I am confused on how the linear combination of the independent variables $w_1 x_1 +w_2 x_2 +w_3 x_3 $, $log \frac {p} {1-p}$, the probability $p$, the logistic function $\frac {1}{1+e^{-x}}$ are connected to each other.

Can someone help me logically understand how these concepts go together so I can finally appreciate how logistic regression works?

Thank you!

  • 1
    Could you make your question more specific by indicating which aspects are *not* covered in other threads here on CV, such as https://stats.stackexchange.com/questions/29325, https://stats.stackexchange.com/questions/52825, https://stats.stackexchange.com/questions/34636, and https://stats.stackexchange.com/questions/133623? – whuber Dec 14 '21 at 22:40
  • Briefly; the two functions are affectionately called "logit" and "expit". They are inverses of each other. To Dave's answer, the algebra is greatly simplified to recall the rule x/(1-x) = y implies y/(y+1) = x with some conditions on x. – AdamO Dec 15 '21 at 06:23

1 Answers1

2

This is the logistic regression model, where the log-odds are posited to change as a linear function of some predictors.

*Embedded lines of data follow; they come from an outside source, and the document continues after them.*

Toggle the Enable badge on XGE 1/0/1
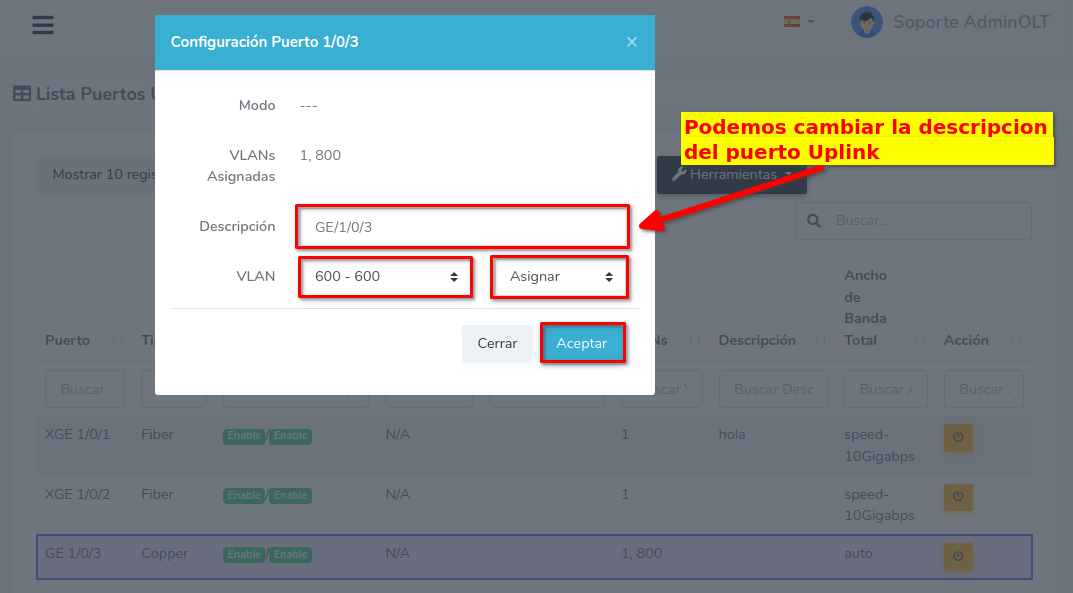The height and width of the screenshot is (593, 1073). click(x=243, y=436)
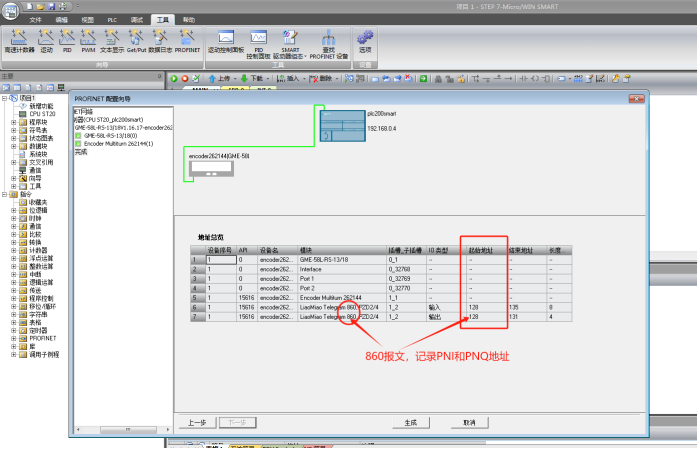Screen dimensions: 697x449
Task: Toggle the Encoder Multiturn 262144(1) checkbox
Action: point(78,144)
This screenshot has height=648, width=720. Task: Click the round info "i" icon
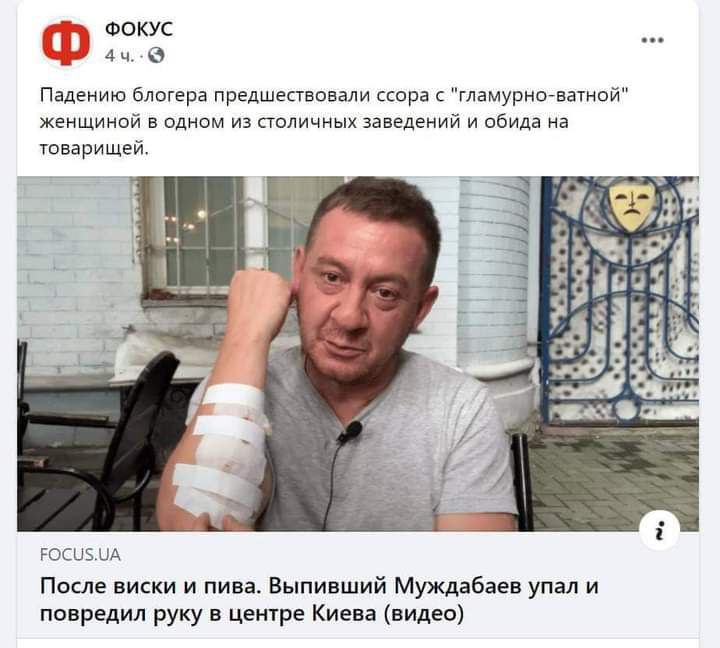pos(659,530)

$$ \log\bigg( \dfrac{p}{1-p} \bigg) = X\beta $$

$X\beta$ is the linear combination. You denote it as $w_1 x_1 +w_2 x_2 +w_3 x_3 $. A more traditional way to write it would use $\beta$ as the symbol for coefficients and would involve an intercept, so more like: $$X\beta = \beta_0 +\beta1x_1 + \beta_2x_2+\beta_3x_3$$

In order to solve for $p$, we must do some algebra.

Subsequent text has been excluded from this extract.